La liste des choses que les gens ne sont pas censés dire ou faire augmente d’année en année. Peut-être vaut-il alors la peine de rappeler qu’il existe des dispositions constitutionnelles essentielles qui permettent au pouvoir législatif de restreindre le pouvoir du pouvoir judiciaire lorsque les tribunaux deviennent trop autoritaires (voir art. I, § 8, cl. 9 et art. III, § 1 et § 2). Le moment est-il venu pour les représentants du peuple d’envisager de les déployer ?

Dans une société où beaucoup disent ne pas vouloir imposer leurs « valeurs » aux autres, ils sont souvent prompts à imposer leur revendication d’un « droit » à d’autres, ce qui peut en pratique revenir à peu près au même que l’imposition de valeurs. Si une personne sur un campus universitaire a le « droit » de ne pas se sentir effrayée par des opinions qui remettent en question ses valeurs, alors ce « droit » restreindra la capacité des autres à inviter des conférenciers ayant des valeurs différentes sur le campus. Dans ce cas, le langage de la protection des « droits » est utilisé pour imposer certaines « valeurs ».

L’ironie est capturée dans un commentaire qu’une jeune femme m’a une fois fait à propos des clubs exclusivement masculins. « Il y a certaines choses, insista-t-elle, qui ne devraient tout simplement pas être autorisées dans une société libre et ouverte ! » J’étais d’accord parce que je crois que la liberté doit être liée à la vérité, en particulier la vérité sur la personne humaine, une vérité plus pleinement révélée en Jésus-Christ, qui peut être connue, au moins en partie, par la raison humaine. Ironiquement, l’insistance de cette femme sur le « droit » des femmes de s’associer comme elles le souhaitent (dans ce cas, dans des clubs exclusivement masculins) nécessitait de restreindre la liberté des autres de s’associer comme ils le souhaitent.

Cette approche oblige généralement le gouvernement à désigner des groupes favorisés dont les « droits » l’emportent sur ceux des autres. Le problème ici est que les groupes qui ne sont pas autant « favorisés » finiront par se vexer d’être les perdants répétés de leurs différends. Au lieu d’être respectés en tant que concitoyens faisant valoir une revendication raisonnable au sein du système de gouvernance représentative républicaine, ils sont de plus en plus considérés comme de dangereux « ennemis des droits ». Ce ne sont pas seulement des gens avec une position différente, ce sont des gens qui « menacent nos droits ».

Et pourtant, si des « droits » sont utilisés pour privilégier certains groupes par rapport à d’autres, alors les groupes moins privilégiés finiront par chercher à rejeter ces « droits » comme s’ils se débarrassaient du joug de l’esclavage.

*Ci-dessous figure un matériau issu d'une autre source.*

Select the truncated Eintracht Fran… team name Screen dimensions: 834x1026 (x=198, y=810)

Ensuite, les deux groupes – ceux qui font valoir leurs droits et ceux qui leur résistent comme étant opprimés – se considéreront tous deux comme des « libérateurs » et leurs opposants comme des « oppresseurs ».

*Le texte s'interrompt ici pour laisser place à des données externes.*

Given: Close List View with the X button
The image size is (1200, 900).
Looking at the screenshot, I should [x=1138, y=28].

Nous sommes donc tous des victimes maintenant, mais nous sommes également tous des oppresseurs. Le résultat est peu ou pas d’intérêt pour le compromis et donc pas besoin de dialogue. Qui dialogue avec les gens qui veulent refuser aux gens leurs droits ?

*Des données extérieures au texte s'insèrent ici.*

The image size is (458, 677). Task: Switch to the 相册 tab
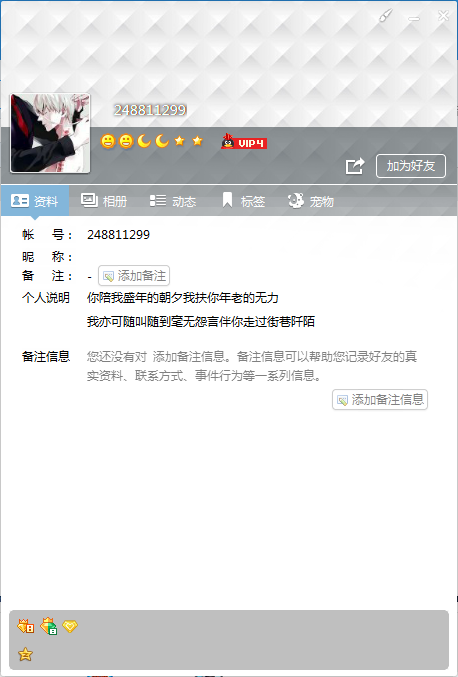tap(104, 201)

Je n’ai guère besoin de souligner à quel point ce serait différent si nous envisagions le dialogue comme quelque chose qui se déroule entre des personnes « faites à l’image de Dieu » mais aussi tragiquement tombées et brisées, qui ont besoin de rédemption, créées pour la communion avec les autres et avec Dieu. Le dialogue ne doit pas devenir une guerre des mots ; il doit être vu comme la participation humaine à la Parole devenant chair, dont le but n’est pas la destruction d’un ennemi, mais une mort sacrificielle à soi-même au service de la Bonté, de l’Amour et de la Vérité.